The Ford F-150 Lightning is cheaper to buy than a gas-powered Ford F-150
Ford’s new F-150 Lightning — the electric pickup truck that can back up your home in the event of a power outage — is 17% cheaper to buy than the gas-powered version of the vehicle. That’s according to a new analysis that examines some of the most popular cars and trucks in the US, then compares the cost to the closest electric equivalent.
“When you’re buying a vehicle, it’s really hard to know what the total cost will be over the life of the vehicle,” said Tom Taylor, policy analyst at Atlas Public Policy, the organization that conducted the analysis. “So this is part of giving people better data to help them reconsider that decision. And then also to simply challenge the prevailing view that electric vehicles are more expensive.”

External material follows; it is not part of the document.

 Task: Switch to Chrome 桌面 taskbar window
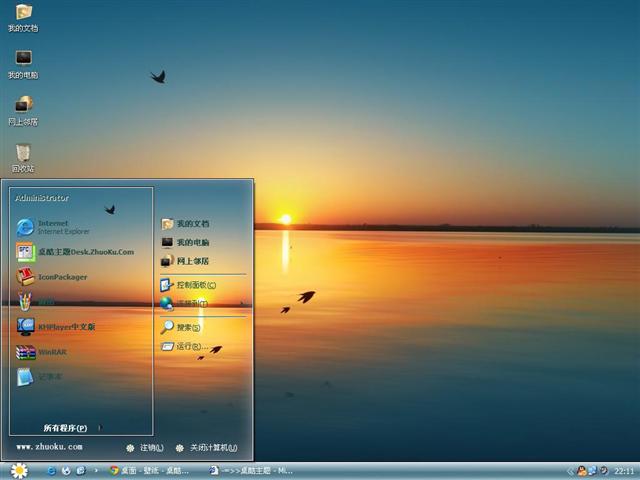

Others have looked at the cost differential between electric and gas vehicles in the past, but this is the first calculation that looks at specific models and compares costs over an expected eight-year service life. The gas version of the Ford F-150 is the best-selling vehicle in the country and has been for more than four decades. The F-150 Lightning could become the best-selling electric vehicle. (When Ford stopped taking reservations last December when it started production, 200,000 people had signed up.) The base model starts at $39,974, about $10,000 more than its petrol twin. But the $7,500 EV tax credit lowers costs. The analysis did not address government incentives, which may help more. In Maine, for example, there is a $2,000 rebate for electric vehicles, and low-income customers can get a $5,500 rebate.
The real cost benefit comes over time as it costs less to charge the truck than buying petrol, and it also becomes cheaper to maintain as electric vehicles have fewer moving parts. The same applies to other electric cars. “When it comes to fuel costs, there are significant savings for electric vehicles,” says Taylor. “It depends a bit on what vehicle and class it is. But if we look at a light sedan, for example, it’s a very cheap sedan and the fuel cost is effectively 50% of the fuel cost for one [internal combustion engine] Vehicle. So that’s a really significant saving.” (Calculations assume someone charges their vehicle at home most of the time, and public charging costs come from data from Electrify America.)
The analysis also compares the Honda CRV, one of the most popular SUVs, with Volkswagen’s electric ID.4. The electric SUV has 15% lower total cost of ownership. Owning a Tesla Model 3 is almost 5% cheaper than a similar Lexus. Chevy’s electric Bolt is 6% cheaper than a similar Toyota Corolla. (The cost savings are smaller on the cars, as Tesla and Bolt used up their share of the $7,500 EV tax credit.)
The real turning point for EVs is likely to come when the initial sticker price is also lower. That’s likely to happen relatively soon: A forecast by Bloomberg NEF suggests that in less than five years, without subsidies or accounting for fuel savings, electric vehicles could be cheaper to buy than their gas-powered counterparts.